■ FRAGMENTO DEL DOCUMENTO
....................
En 2009, el intelectual francés Didier Eribon publicó un libro que se alejaba de todo lo que había escrito hasta ese momento. No se parecía a sus ensayos sobre sexualidad y minorías, ni a su celebrada biografía de Foucault ni a sus conversaciones sobre el arte y la ciencia. Era una autobiografía, un regreso a su propio origen: el de un hijo de padres obreros, nieto de campesinos y trabajadores. Parte de un linaje acechado desde siempre por la pobreza y el desamparo. Regreso a Reims, se llamó ese libro, aludiendo a la ciudad en la que Eribon creció, una urbe partida en dos: de un lado la burguesía, del otro los trabajadores, el sitio que ocupaba su familia. El intelectual reconstruyó a través de sus parientes la relación que existía entre ese mundo y la política durante las décadas del 50, el 60 y el 70. Las formas de vida de los obreros de un país que prosperaba durante la posguerra y el modo en que la izquierda francesa se relacionaba con ese universo. No hay una gota de romanticismo en esos recuerdos. No son las calles de París alborotado por las revueltas del 68 las que describe, tampoco las aulas de Nanterre; Eribon revela miseria y brutalidad de las barriadas sin encanto de la provincia. Evoca la ignorancia y la violencia como rasgos cotidianos, pero también la forma en que la política representaba una esperanza; en la vieja izquierda francesa ese pueblo contemplaba un reflejo de sí mismo. Cuando Eribon regresó a Reims notó que aquel antiguo lazo ya no existía. Era un pueblo a la deriva, acompañado sólo de su resentimiento. Un día su madre, que durante décadas había apoyado a la izquierda en las elecciones, le confesó haber votado por el Frente Nacional. La mujer que de sirvienta adolescente había pasado a operaria de una industria, estaba dándole su beneplácito al fascismo.
....................
■ TU OBJETIVO
Prolonga el texto sobre el libro Regreso a Reims, de Didier Eribon, a partir de su última oración.
....................
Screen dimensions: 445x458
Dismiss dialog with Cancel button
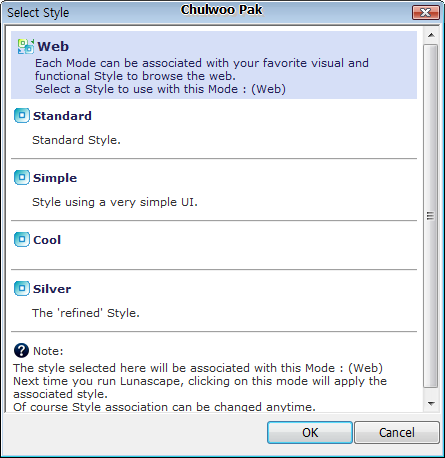click(x=397, y=433)
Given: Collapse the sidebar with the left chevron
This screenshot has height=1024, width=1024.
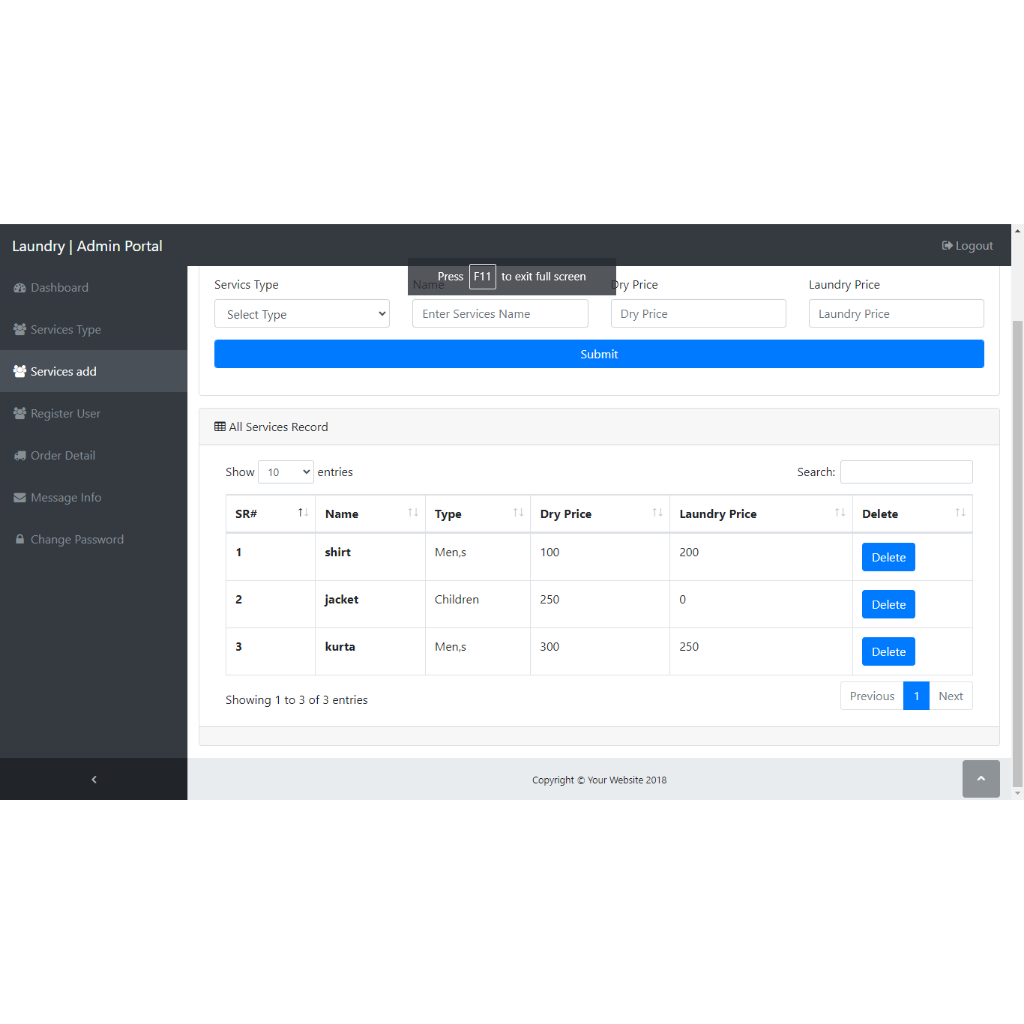Looking at the screenshot, I should tap(93, 779).
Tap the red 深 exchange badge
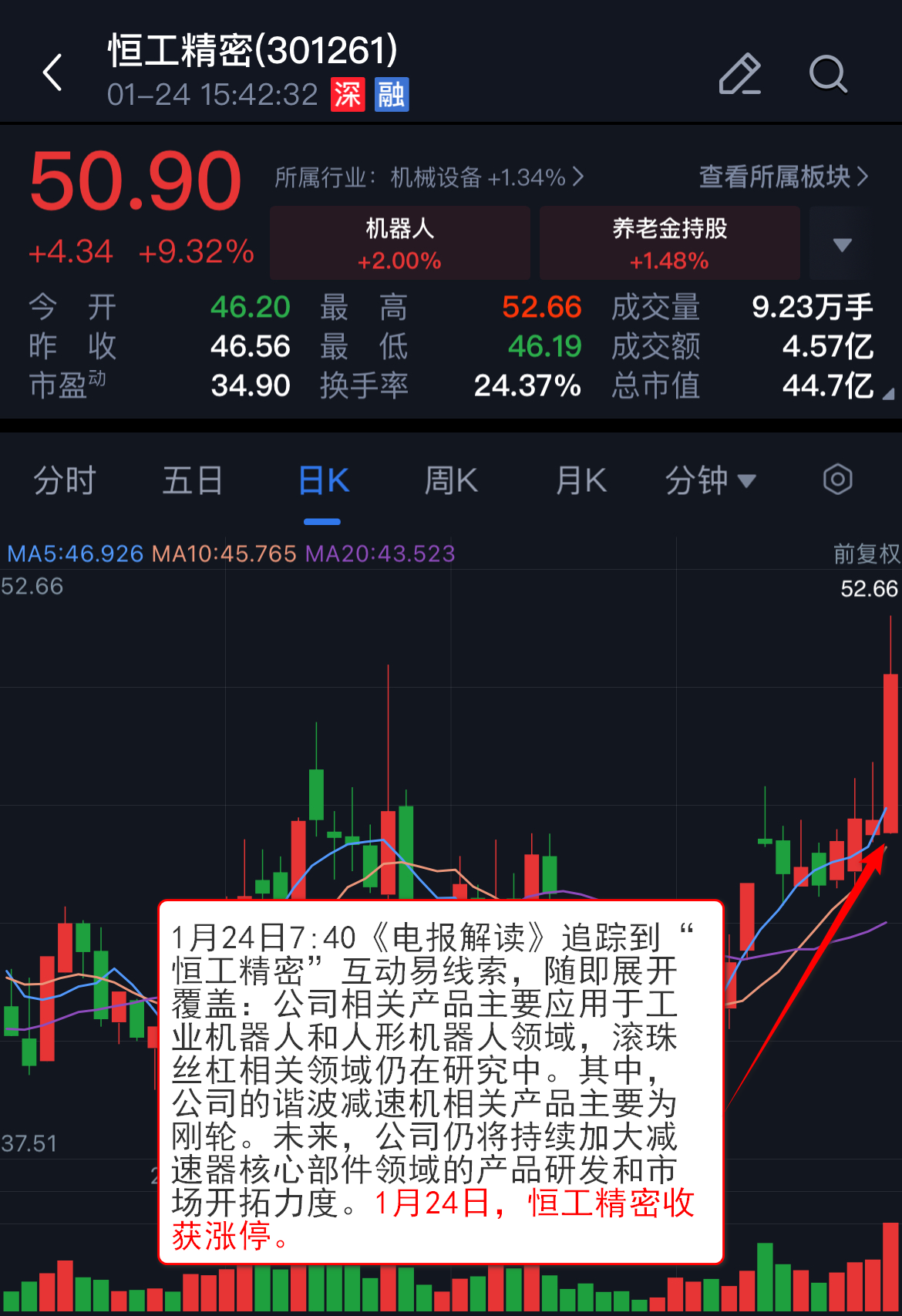This screenshot has height=1316, width=902. click(x=348, y=95)
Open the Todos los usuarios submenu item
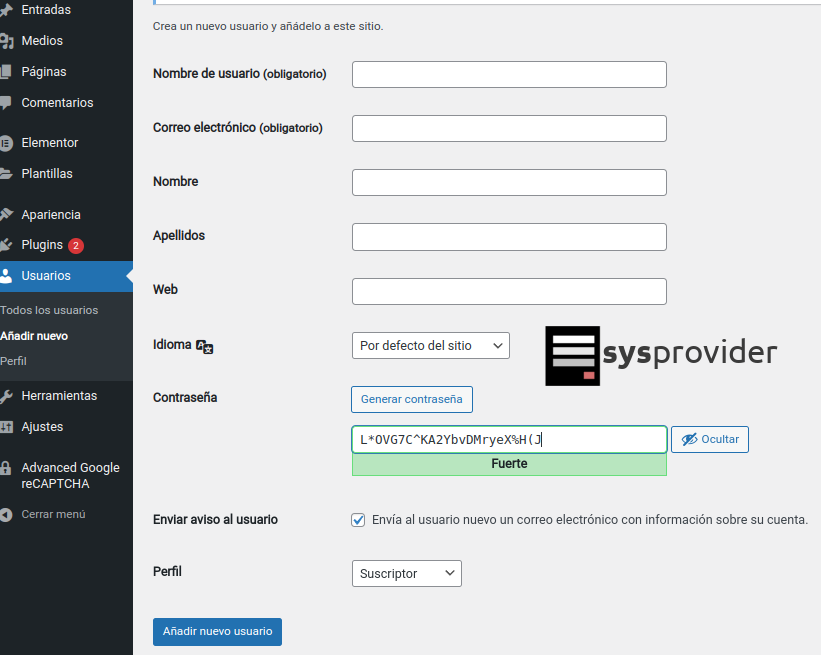This screenshot has width=821, height=655. pyautogui.click(x=49, y=310)
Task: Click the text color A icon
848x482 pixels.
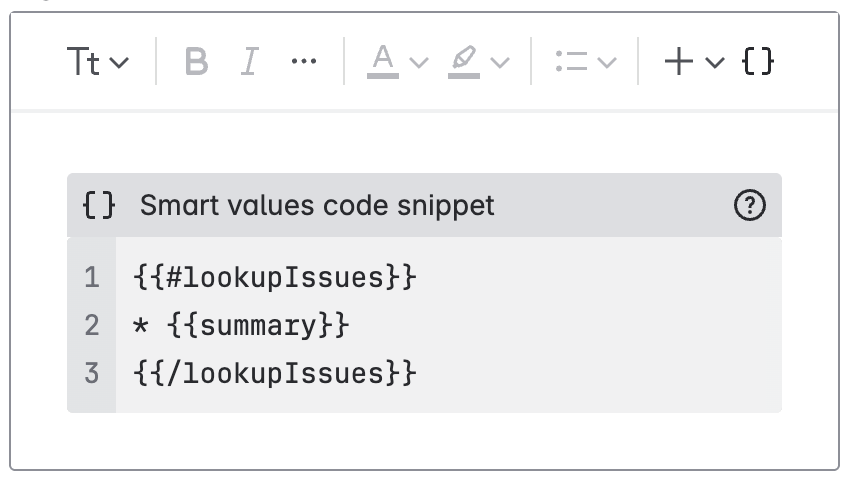Action: [382, 62]
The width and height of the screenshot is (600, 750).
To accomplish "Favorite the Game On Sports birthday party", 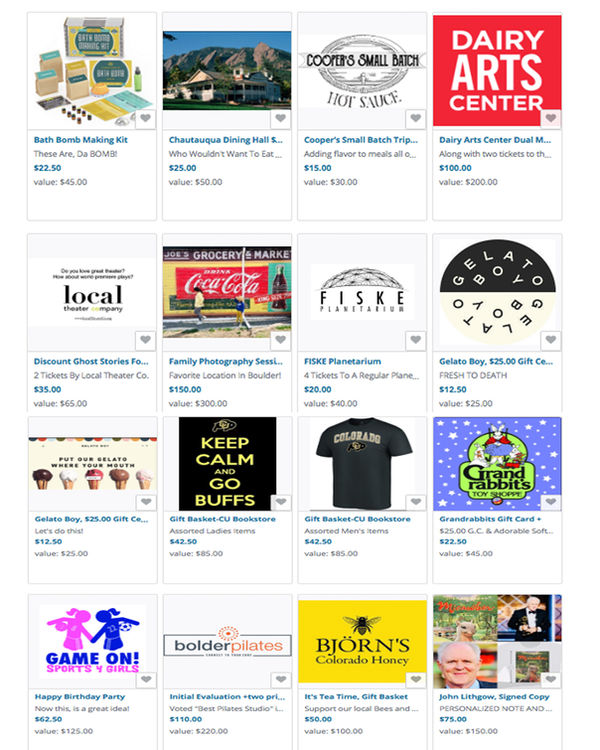I will [146, 679].
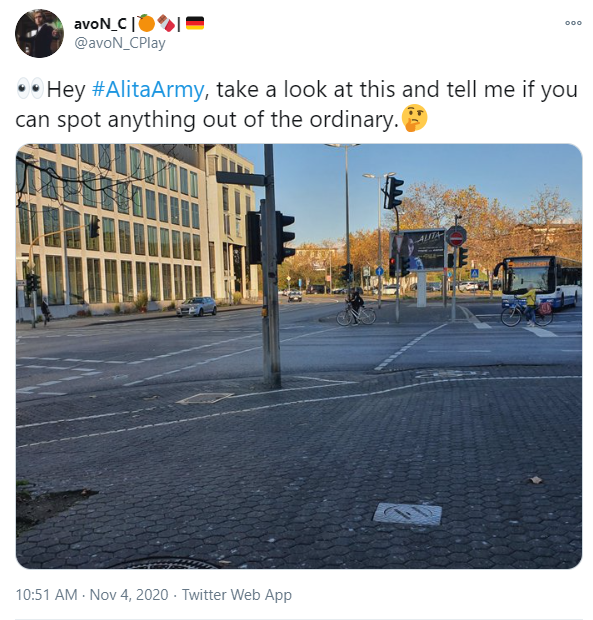Click the 10:51 AM · Nov 4, 2020 timestamp
This screenshot has width=593, height=620.
point(92,595)
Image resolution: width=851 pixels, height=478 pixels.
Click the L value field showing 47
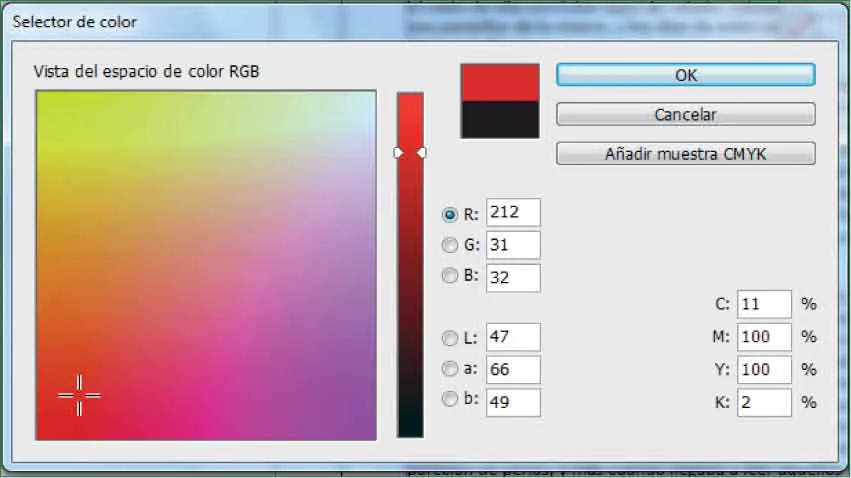512,338
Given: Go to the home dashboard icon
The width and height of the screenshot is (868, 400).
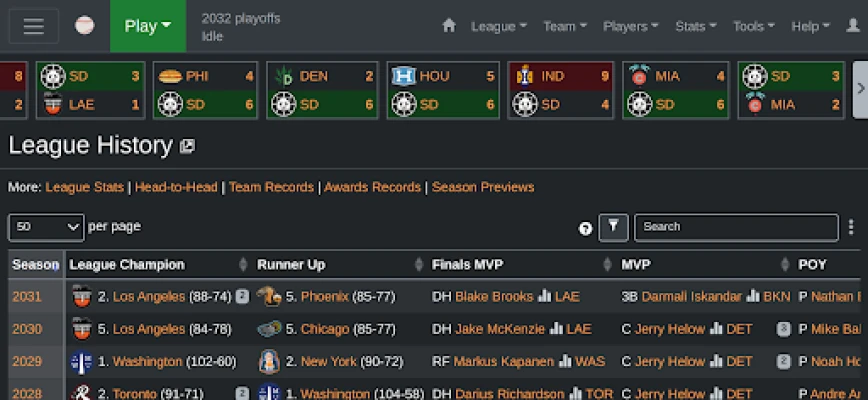Looking at the screenshot, I should click(449, 25).
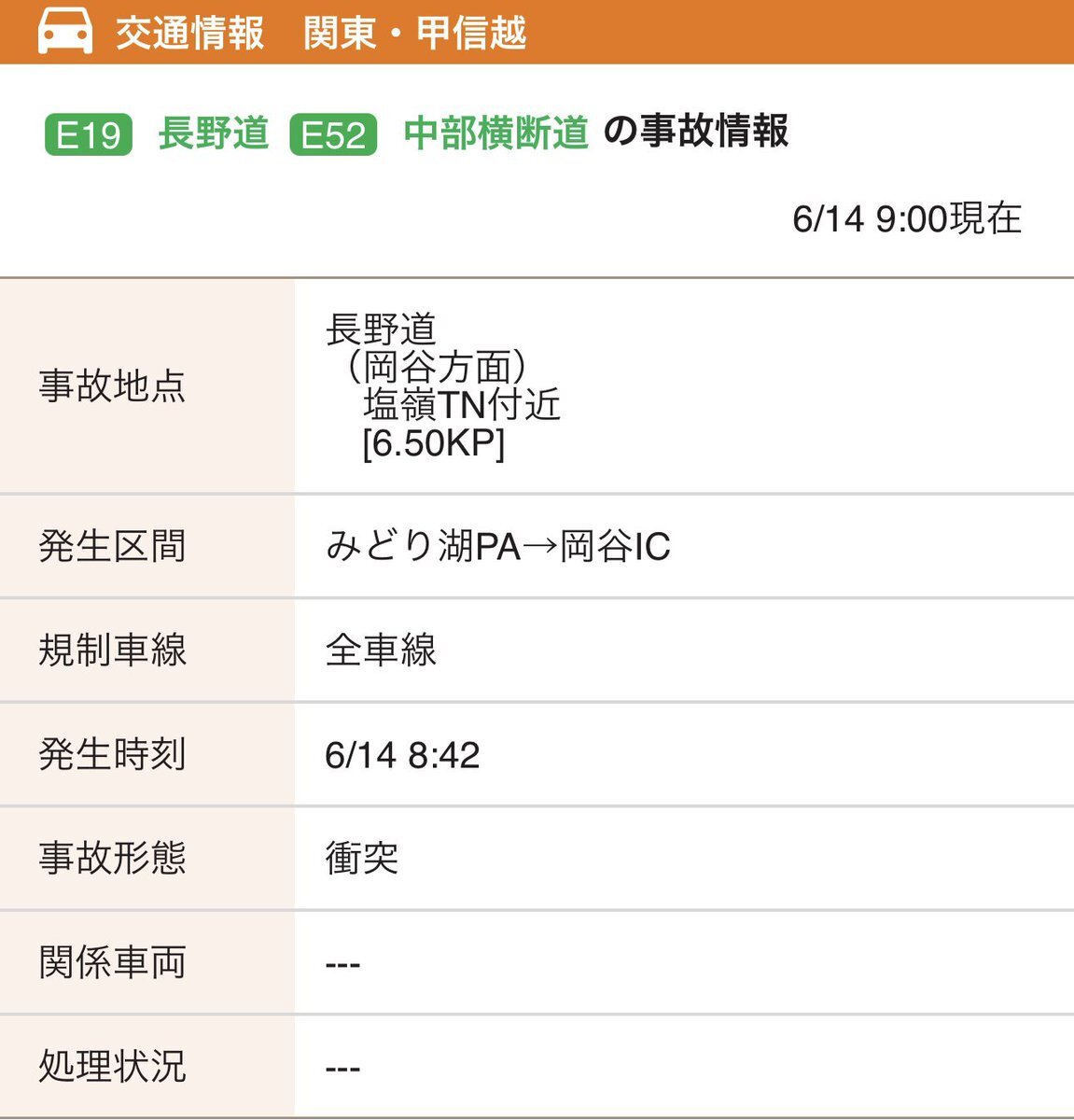The image size is (1074, 1120).
Task: Click the [6.50KP] kilopost value
Action: tap(434, 443)
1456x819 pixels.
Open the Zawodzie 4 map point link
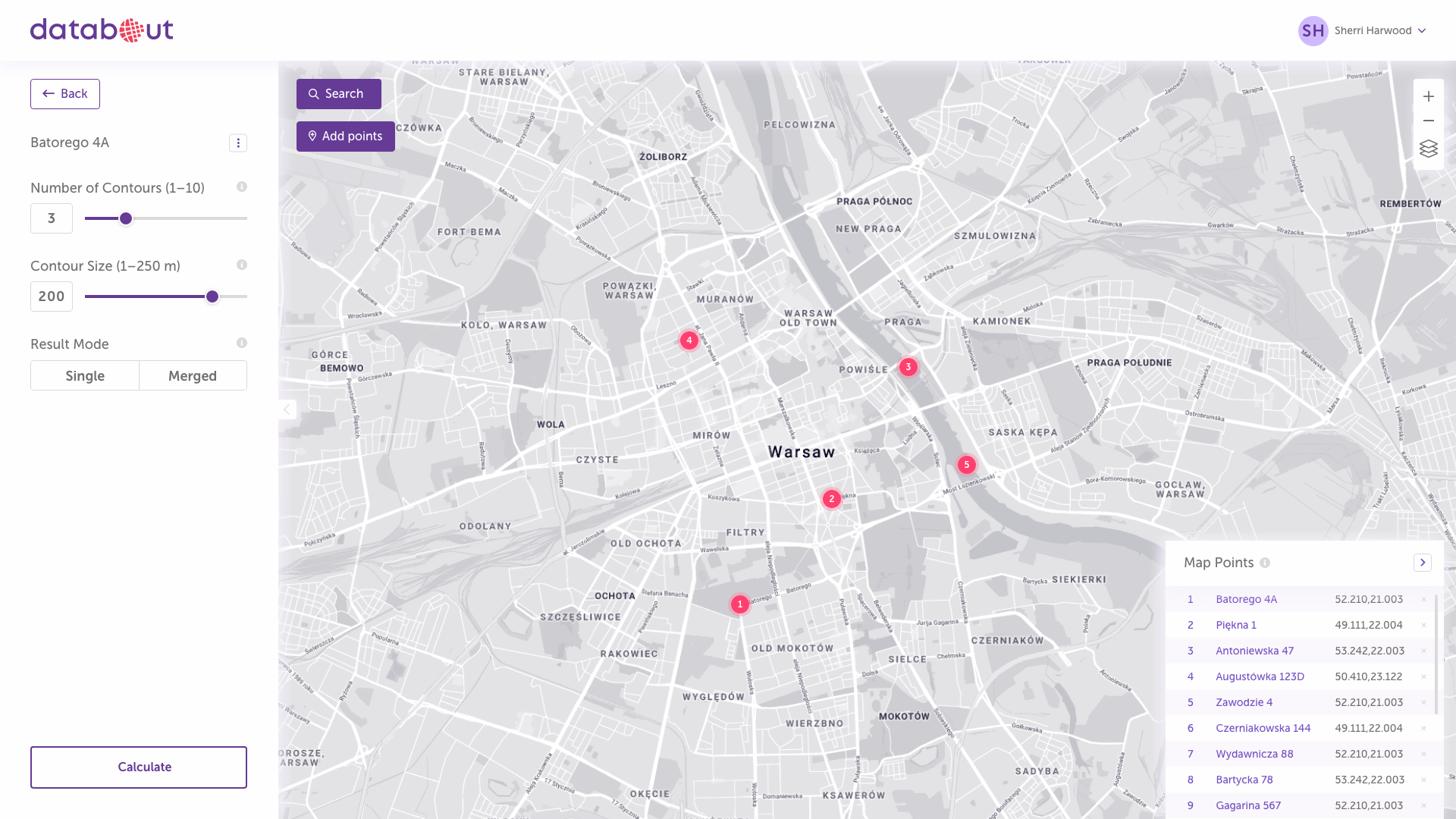click(x=1244, y=702)
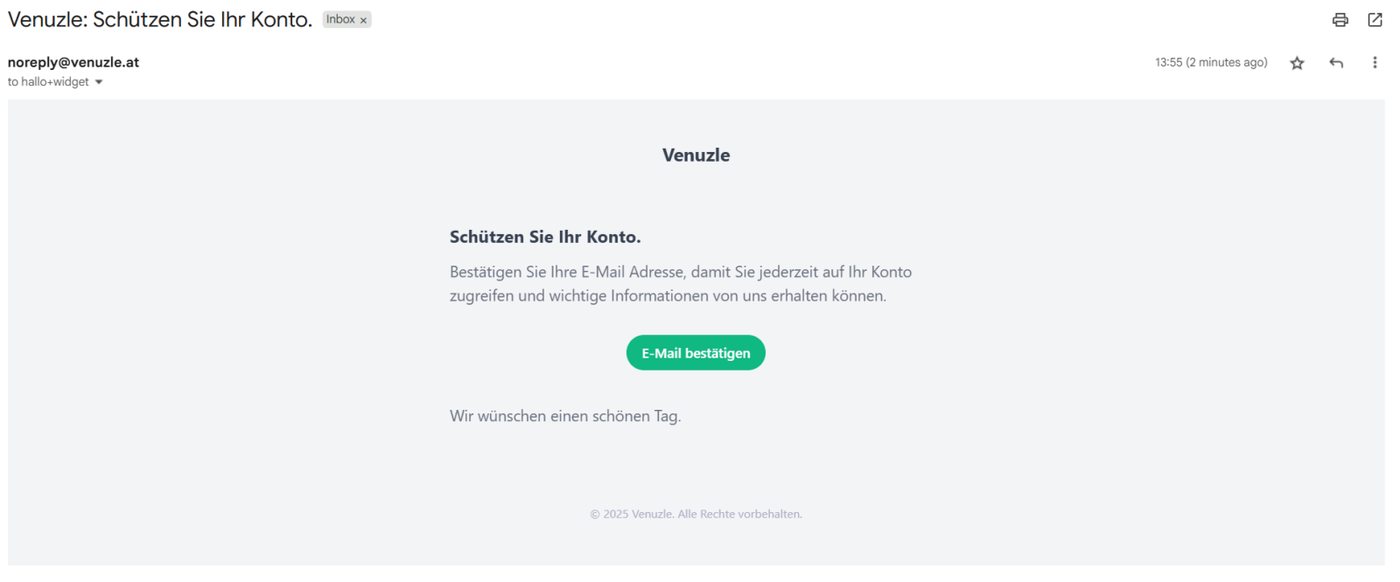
....................
■ RESPUESTA ESCRITA
Luego del triunfo de Emmanuel Macron en las elecciones francesas del domingo, aquella sin socialistas en la papeleta, comenzaron a difundirse los detalles del electorado: la mayoría de los obreros del país había votado por Marine Le Pen, la candidata ultraderechista. Cuando leí eso, recordé el libro de Didier Eribon, lo busqué y encontré la siguiente frase subrayada: "Los partidos de izquierda y sus intelectuales, tanto los que estaban en el Estado como los de partido, empezaron a pensar y hablar en la lengua de los gobernantes y no en la lengua de los gobernados, comenzaron a expresarse en nombre de los gobernantes y ya no en nombre de los gobernados y, por ende, adoptaron la mirada que los gobernantes tienen sobre el mundo, rechazando desdeñosamente la mirada de los gobernados".
Si es que puede hacerse una analogía entre lo que ha sucedido en la política francesa y lo que está sucediendo en Chile, esa comparación podría concentrarse en aquella frase de Didier Eribon que subrayé.
No es de extrañar que Sebastián Piñera, un candidato de la derecha más conservadora, desde su sitial de magnate, nos indique al resto que es de mal gusto hablar de plata como una manera de acallar las preguntas sobre el manejo de su fortuna. Esa expresión, más que una sugerencia inocua, es una señal de pertenencia de clase que pasa por encima de lo que la realidad que nos sugiere desde hace años: que si hubiéramos empezado a hablar de dinero antes, nos habríamos ahorrado muchos escándalos, montos considerables de descrédito político y millones en corrupción. El problema es justamente ocultar y silenciar los asuntos de interés público. Sin embargo, es un gesto propio del privilegiado determinar qué es lo que se puede decir y qué no. Los chilenos tenemos mucha experiencia en ese ejercicio y hay muchísima gente que votaría gustosa por quien les hable golpeado y que en lugar de ofrecer explicaciones se dedique a contarnos sus recuerdos de familia, como si su rol consistiera en brindarnos clases de buenos modales.
Lo realmente extraño aparece cuando un partido que se arroga la representación de los trabajadores, del pueblo, se haya sumado a una cultura de la que se suponía debía guardar distancia.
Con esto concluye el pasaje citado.